Wie bei jeder Therapie, sollte man sich stets seiner Eigenverantwortlichkeit bewusst sein. Es besteht immer die Möglichkeit, dass sich der Klient durch Wunschvorstellungen oder tiefe Ängste in Bilder verrennt, die er so nicht erlebt hat. Besonders heikel wird es, wenn der Therapeut keine Möglichkeit hat, durch eigene Medialität oder z.B. die Messung des Hautwiderstandes Fehlinterpretationen zu vermeiden. Würde man versuchen, sich alleine rückzuführen, wäre die Gefahr in einer traumatischen Erinnerung „hängen zu bleiben“, gegeben.
Welches Leben sollte man sich betrachten?
Es ist sinnvoll, dort zu beginnen, wo die Türen bereits einen Spalt offen sind. Die Themen früherer Leben, die uns auch im Heute stark beschäftigen, sei es körperlich oder seelisch, sitzen dicht unter der Oberfläche unseres Bewusstseins und sollten zuerst geheilt werden. Ein medialer Begleiter erkennt dies und geht zuerst durch diese Türen hindurch.
Eine erfolgreiche Reinkarnationstherapie bringt Verständnis für sich und andere. Wir erhalten mehr persönliche Freiheit. Die Kette von immer neuen Ursachen und Auswirkungen kann durchbrochen werden, da wir die einschränkenden Muster erkannt haben und uns nun freiheitlich entscheiden können, wie wir eine beliebige Situation betrachten und auf sie reagieren wollen.
Quellen und Verweise
Reinkarnationstherapeuten, die teilweise auch ausbilden (entweder Arzt, Heilpraktiker oder Psychotherapeut):
- Mathias Wendel www.mathiaswendel.de
- Rüdiger Dahlke www.dahlke.at
- Charlotte Muthesius www.reinkarnationstherapie.de
Dr. Ebertin, Ich war einmal… Kinder erinnern sich an frühere Leben. Wilhelm Heyne Verlag, München, 2000.

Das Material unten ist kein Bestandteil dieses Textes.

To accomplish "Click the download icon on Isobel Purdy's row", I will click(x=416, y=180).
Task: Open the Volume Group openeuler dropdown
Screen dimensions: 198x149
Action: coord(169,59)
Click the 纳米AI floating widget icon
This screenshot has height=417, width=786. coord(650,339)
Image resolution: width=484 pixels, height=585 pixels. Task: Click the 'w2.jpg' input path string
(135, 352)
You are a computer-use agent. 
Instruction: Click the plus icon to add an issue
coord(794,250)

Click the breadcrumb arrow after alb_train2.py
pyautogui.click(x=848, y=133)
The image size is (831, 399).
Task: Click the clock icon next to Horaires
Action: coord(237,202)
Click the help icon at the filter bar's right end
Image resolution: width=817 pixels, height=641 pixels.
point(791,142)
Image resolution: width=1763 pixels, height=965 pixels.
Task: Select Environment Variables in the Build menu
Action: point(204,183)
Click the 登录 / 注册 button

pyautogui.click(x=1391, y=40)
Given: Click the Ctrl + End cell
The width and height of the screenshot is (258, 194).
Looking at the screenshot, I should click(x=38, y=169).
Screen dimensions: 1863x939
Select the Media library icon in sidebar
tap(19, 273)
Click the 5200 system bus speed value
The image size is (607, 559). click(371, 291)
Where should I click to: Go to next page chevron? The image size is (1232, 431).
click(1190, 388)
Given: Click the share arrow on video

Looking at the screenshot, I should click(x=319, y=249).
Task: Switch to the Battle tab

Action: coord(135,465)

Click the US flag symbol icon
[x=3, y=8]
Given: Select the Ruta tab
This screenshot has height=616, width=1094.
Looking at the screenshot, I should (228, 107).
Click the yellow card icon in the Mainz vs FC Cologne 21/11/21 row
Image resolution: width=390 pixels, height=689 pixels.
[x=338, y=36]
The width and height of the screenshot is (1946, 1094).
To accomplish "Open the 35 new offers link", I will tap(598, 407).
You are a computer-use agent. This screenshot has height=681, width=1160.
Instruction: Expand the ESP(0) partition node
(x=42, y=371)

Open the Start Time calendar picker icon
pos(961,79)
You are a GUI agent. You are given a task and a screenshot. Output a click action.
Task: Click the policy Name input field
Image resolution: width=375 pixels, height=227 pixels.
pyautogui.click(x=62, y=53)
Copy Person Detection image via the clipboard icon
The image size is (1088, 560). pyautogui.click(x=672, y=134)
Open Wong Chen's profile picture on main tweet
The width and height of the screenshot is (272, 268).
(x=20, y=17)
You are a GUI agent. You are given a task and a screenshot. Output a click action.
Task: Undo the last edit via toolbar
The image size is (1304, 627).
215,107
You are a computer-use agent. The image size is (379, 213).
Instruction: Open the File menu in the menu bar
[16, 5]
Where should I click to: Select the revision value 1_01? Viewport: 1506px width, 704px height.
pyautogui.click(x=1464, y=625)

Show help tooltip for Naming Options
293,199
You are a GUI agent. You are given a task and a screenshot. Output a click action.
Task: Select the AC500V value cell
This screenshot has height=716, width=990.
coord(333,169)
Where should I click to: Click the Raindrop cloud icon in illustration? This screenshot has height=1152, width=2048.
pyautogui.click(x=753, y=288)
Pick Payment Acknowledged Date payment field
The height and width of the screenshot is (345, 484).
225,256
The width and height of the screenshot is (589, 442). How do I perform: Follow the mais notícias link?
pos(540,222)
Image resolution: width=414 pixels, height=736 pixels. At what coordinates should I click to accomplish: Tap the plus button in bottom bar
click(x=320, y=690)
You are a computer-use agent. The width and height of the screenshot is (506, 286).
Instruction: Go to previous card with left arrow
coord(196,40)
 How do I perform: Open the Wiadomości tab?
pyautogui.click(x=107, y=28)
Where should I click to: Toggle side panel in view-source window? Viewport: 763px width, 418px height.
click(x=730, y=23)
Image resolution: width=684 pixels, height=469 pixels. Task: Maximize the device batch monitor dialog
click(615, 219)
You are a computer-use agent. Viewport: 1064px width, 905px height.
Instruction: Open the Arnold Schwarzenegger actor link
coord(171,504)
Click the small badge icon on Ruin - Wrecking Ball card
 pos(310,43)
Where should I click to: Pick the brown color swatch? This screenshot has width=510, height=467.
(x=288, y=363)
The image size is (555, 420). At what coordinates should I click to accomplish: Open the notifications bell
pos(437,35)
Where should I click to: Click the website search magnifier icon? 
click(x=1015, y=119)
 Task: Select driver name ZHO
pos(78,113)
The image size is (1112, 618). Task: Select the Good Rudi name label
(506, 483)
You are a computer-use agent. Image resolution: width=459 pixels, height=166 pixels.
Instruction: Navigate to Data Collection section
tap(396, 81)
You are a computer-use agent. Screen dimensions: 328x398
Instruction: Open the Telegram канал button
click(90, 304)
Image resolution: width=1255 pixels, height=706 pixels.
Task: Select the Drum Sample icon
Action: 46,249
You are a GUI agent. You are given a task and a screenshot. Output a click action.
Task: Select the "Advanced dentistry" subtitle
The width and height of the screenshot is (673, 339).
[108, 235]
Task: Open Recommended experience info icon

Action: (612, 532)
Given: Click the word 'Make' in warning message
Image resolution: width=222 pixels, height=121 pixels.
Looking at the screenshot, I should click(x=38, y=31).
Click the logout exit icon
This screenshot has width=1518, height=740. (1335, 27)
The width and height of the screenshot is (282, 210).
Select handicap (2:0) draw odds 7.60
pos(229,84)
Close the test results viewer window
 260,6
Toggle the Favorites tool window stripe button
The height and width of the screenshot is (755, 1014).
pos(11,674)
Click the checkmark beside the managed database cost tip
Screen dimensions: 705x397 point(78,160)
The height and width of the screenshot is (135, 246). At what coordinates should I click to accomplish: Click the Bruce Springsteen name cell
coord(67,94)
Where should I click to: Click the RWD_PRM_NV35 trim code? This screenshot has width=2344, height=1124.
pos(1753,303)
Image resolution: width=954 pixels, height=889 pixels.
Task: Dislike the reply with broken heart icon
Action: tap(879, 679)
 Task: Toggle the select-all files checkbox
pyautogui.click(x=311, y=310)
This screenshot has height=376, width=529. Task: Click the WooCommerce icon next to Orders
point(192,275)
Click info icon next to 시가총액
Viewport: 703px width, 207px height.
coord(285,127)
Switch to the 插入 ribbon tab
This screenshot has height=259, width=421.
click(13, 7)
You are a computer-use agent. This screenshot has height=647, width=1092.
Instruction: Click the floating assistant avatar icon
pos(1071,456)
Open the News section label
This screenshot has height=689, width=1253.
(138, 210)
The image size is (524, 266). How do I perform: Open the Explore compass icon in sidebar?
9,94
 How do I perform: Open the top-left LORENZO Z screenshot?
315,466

Die Reinkarnations-Therapie hat sich in den letzten Jahren zu einer viel beachteten Ergänzung zu den üblichen Psychotherapie-Methoden entwickelt.
Für die Auswahl des Reinkarnations-Therapeuten ist unumgänglich, daß eine Vertrauensbasis aufgebaut werden kann. Der Patient/Klient sollte spüren, ob er den keineswegs leichten Weg der Therapie gehen will. Da und dort wird er durchaus auch „durch ein Tal der Tränen gehen“.
Aber die Chance der Befreiung aus alten Verhaltensmustern, Schuldgefühlen, übermoralischen Glaubensvorstellungen ist sehr hoch, unabhängig von der bisherigen Glaubensrichtung.
Da und dort spielen aus früheren Zeiten Gelübde, Verwünschungen bis hin zu Flüchen eine Rolle. Möglich ist auch, daß sich erdgebundene Verstorbene an einen Menschen hängen und ihn gleichsam „leermachen“ können wie eine alte Batterie. Es können aber vor dem inneren Auge auch geistige Führer und Engelwesen auftreten – unabhängig davon, ob man diese Gedanken akzeptieren kann oder nicht. Die Reinkarnations-Therapie ist eine sehr tief gehende Therapieform, die eine befreiende Wirkung sowohl auf der seelischen als auch körperlichen Ebene haben kann.
Ich wünsche allen, die diesen Weg gehen können und wollen, viel Geduld mit sich selbst, die Öffnung des inneren Auges und der Versöhnung mit sich selbst und ihren Mitmenschen.